The Working Men's Educational Union, King William Street, London, was a philanthropic society founded in 1853 to provide education for the working classes. These hangings or diagrams would have been used in their lectures, held at various locations, to illustrate the latest advances in knowledge. They were printed on cotton to avoid paper duty and also because it made them re usable. They have brass eyelets in the corners for hanging. The First Annual Report (1853) of the Working Men’s Educational Union is in the British Museum. It lists officers, contributors, members and proceedings at the annual meeting and keys to the diagrams published. The Trades Union Congress library told me that they have a book entitled A History of the Working Men's College,1854-1954 by J. F. C. Harrison (1954) which documents the history of the London Working Men's College but does not appear to mention the Union at King William Street. This may have been a venue for some of the classes prior to the establishment of the Working Men's College in 1854.

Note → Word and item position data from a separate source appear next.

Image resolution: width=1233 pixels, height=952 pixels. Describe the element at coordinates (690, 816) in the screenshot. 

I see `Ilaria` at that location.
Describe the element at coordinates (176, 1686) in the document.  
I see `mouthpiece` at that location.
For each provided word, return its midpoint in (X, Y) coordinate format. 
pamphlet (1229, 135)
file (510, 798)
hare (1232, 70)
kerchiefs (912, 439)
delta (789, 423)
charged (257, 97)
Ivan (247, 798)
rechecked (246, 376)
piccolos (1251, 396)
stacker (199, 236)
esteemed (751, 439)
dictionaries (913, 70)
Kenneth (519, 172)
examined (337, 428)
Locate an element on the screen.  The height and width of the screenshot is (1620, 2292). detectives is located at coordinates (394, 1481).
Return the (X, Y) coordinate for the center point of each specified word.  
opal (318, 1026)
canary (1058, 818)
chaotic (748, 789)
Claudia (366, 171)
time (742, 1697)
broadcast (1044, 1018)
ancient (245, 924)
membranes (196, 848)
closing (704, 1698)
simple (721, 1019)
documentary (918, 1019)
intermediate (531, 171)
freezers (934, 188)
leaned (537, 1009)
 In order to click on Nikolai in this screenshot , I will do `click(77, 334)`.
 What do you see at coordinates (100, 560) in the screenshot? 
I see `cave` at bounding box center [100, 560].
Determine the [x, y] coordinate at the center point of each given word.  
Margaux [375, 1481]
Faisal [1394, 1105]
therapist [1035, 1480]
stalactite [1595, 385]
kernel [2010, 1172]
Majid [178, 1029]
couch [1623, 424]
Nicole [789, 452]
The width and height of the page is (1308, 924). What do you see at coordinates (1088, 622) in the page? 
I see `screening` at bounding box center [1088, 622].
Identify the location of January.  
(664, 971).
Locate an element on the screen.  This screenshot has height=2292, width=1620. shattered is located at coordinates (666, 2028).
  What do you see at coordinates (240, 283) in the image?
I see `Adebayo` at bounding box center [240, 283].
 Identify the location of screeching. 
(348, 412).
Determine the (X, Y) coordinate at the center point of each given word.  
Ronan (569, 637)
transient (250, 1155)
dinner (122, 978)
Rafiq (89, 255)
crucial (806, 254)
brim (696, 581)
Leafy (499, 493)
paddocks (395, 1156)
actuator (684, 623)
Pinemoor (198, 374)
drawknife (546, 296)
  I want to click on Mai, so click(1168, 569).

coloured lithograph printed on cotton, the lower left hand corner stamped Working Men's Educational Union. King William St, Trafalgar Square, London , 154, depicting a early steam locomotive manned by two men, one driving the train, the other shovelling coal, a man sitting in an enclosed shelter above a coal tender and a covered truck, two carriages behind, to the side a guard in stove type hat and frock coat holding out a lamp and a red flag, the train passing under a bridge, black smoke billowing in the wind, in the distance tall chimneys also billowing smoke, all looking as if they are hand drawn with charcoals and hand coloured.
34 x 47 in; 87 x 1.2 m
Very good. One small rust spot in the train's steam.